Mónica Naranjo se divierte jugando entre tanta hormona alterada y tanto romance alimentado a golpe de daiquiri. Es cierto que el programa engancha como ‘placer culpable’, pero el hecho de ser un concurso grabado le ha quitado garra al debate posterior, que queda falso e impostado, le ha robado la posibilidad de estirar tramas o exprimir personajes. Además, uno se pregunta cuántas veces se graban los ‘momentazos’ que se viven: se hace raro cuando por montaje se salta el ‘raccord’ y vemos planos generales con solazo alternando primeros planos de la presentadora lloviendo a mares. Lo que el concurso pide a gritos es el directo. Y el rumor de una versión gay, de cumplirse, hará saltar todos los pines parentales del mundo occidental. De eso se trata, ¿no?
La bipolaridad de ‘OT’
Hay dos ‘OT‘: uno, el que llega a todos los espectadores desde las galas; el otro, el que siguen los jóvenes en el canal 24 horas al tiempo que comentan en redes sociales. Uno y otro discurren en universos paralelos, y el problema es que los guionistas todavía no han sabido combinarlos. Así, mientras los domingos encontramos a un Roberto Leal que intenta ir de colega mientras va dando paso a los vídeos tras conversaciones insustanciales, en el día a día nos encontramos con una convivencia salpicada de conflictos: Eli jugando a mamporrera quitando guitarras, criticando el físico de su compañeras o diciendo que el euskera es feo; Jesús molesto porque golpean la mesa cuando luego él mismo la usa como batería o Nick llorando en el hombro de Noemí porque se siente solo e incluso duerme en el salón porque ‘los graciosos oficiales’ no paran de hacer fiesta por las noches.

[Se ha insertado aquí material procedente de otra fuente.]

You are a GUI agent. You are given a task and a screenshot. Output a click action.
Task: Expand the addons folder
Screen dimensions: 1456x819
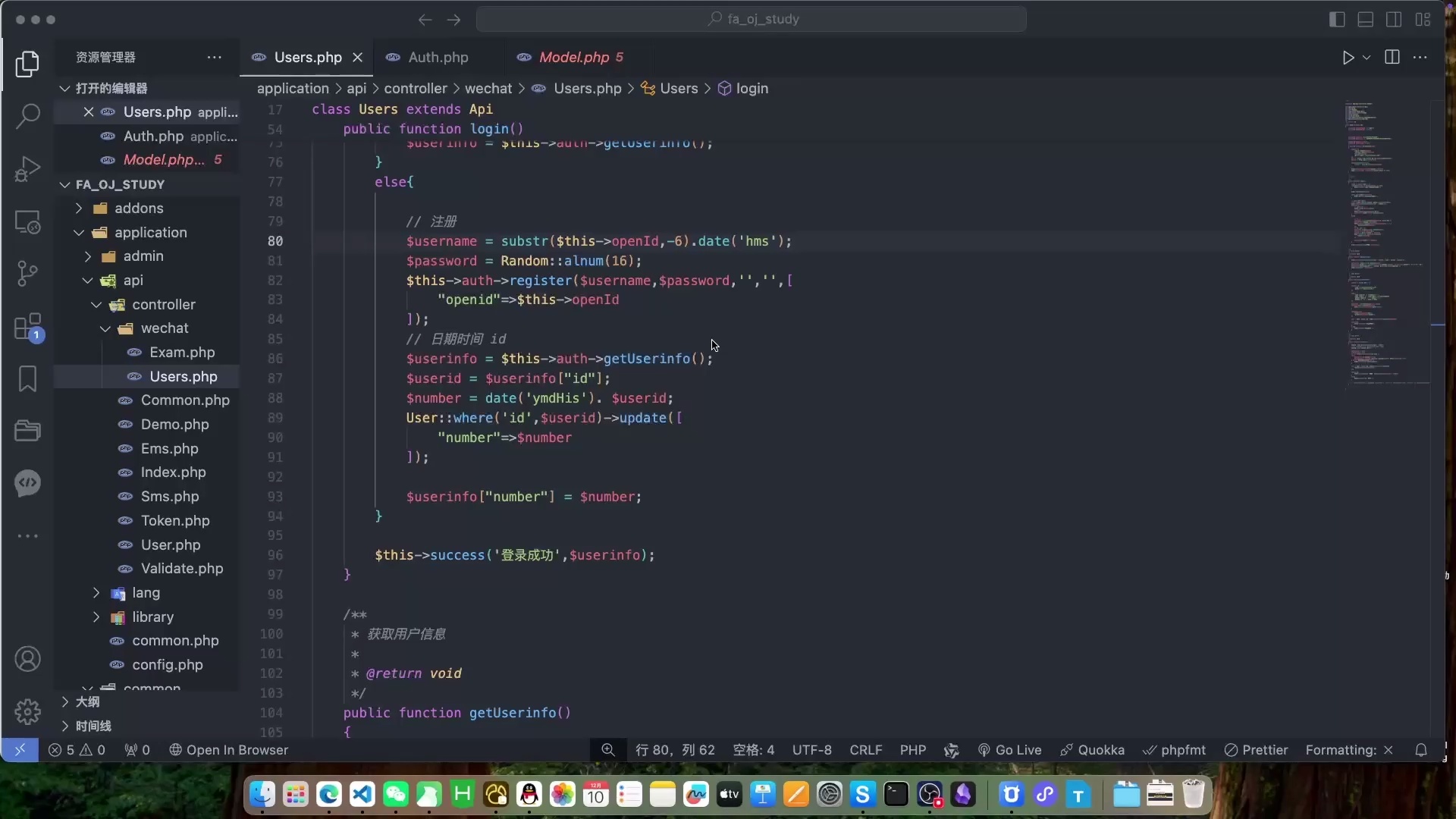pos(139,209)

Que Rafa es divertido lo sabemos, pero es tan gracioso que distrae al grupo y acaba por agotar: es un perfil que siempre está, recordemos a Roi o a Ricky, pero ambos (a diferencia de Rafa) sabían gestionar ese humor sin dejar de trabajar duro. Lo que choca a los seguidores es que todos estos conflictos no estén en la gala, que discurre en un tono tan blanco como aburrido (¿hace falta que los jurados hablen para no decir nada tras las actuaciones?). No es de extrañar que la audiencia se resienta. Hay cierta indefinición: o más ‘talent’ o más ‘reality’, pero se pierde. Y sería una pena.
Conexiones de riesgo
Hasta la declaración de la Emergencia Climática, ser reportero de guerra era la especialización más peligrosa que se podía ejercer en televisión. Ahora, con cada ola de frío, con cada sequía extrema a 50 grados a la sombra, el riesgo está en las conexiones en montañas nevadas, playas devoradas por las olas o arroyos convertidos en pequeños Amazonas. Esta semana hemos llegado a ver reporteros al borde de convertirse en muñecos de nieve, las pestañas heladas, los rostros paralizados por el frío.
Los imaginamos horas expuestos a la metereología, esperando la conexión, pegados a un pinganillo helado, para aparecer en pantalla no tanto para explicar cómo está el tiempo sino para ser ellos mismos una prueba viviente de cómo está. Este tipo de conexiones se están convirtiendo en un género en sí mismo que exige este tipo de referencias visuales, que por otra parte choca con la información que nos ofrecen, pues están allí donde la propia Protección Civil nos dice que no debemos estar, haciendo precisamente lo que las fuerzas del orden nos dicen que no debemos hacer. Tal vez estamos viviendo una ola de excesivo e innecesario realismo televisivo.